You are viewing a plain text version of this content. The canonical link for it is here.
Posted to java-user@lucene.apache.org by Moshe Cohen <mo...@gmail.com> on 2009/05/10 23:37:25 UTC

Deleted files considered for scoring

Hi,
I am using Lucene 2.4.1 via Pylucene and have encountered the following
behavior:
When there are deleted documents in the index the search scores are
identical to those that exist had those documents not been deleted.
If I optimize the index and the deleted documents are actually removed, the
the scoring is the same as if those documents were never indexed at all.

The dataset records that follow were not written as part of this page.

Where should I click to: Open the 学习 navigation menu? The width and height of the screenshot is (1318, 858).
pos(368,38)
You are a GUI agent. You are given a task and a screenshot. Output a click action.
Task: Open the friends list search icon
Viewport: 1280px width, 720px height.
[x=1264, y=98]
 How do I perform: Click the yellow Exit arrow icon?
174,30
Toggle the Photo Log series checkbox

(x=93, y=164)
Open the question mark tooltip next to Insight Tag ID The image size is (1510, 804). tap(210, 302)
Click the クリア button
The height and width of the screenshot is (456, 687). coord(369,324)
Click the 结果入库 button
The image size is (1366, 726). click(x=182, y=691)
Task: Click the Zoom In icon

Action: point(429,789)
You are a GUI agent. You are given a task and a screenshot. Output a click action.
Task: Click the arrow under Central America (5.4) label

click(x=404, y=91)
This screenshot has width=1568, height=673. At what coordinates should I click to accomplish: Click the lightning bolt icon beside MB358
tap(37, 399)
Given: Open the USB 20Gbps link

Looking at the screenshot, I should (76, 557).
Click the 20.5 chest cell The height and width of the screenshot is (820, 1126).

Is this a bug or am I missing something?
Optimization is not a feasible option for my use where there are as many
indexing actions as searching, and they are mixed.

Re: Deleted files considered for scoring

Posted by Yonik Seeley <yo...@lucidimagination.com>.
On Sun, May 10, 2009 at 5:37 PM, Moshe Cohen <mo...@gmail.com> wrote:
> I am using Lucene 2.4.1 via Pylucene and have encountered the following
> behavior:
> When there are deleted documents in the index the search scores are
> identical to those that exist had those documents not been deleted.
> If I optimize the index and the deleted documents are actually removed, the
> the scoring is the same as if those documents were never indexed at all.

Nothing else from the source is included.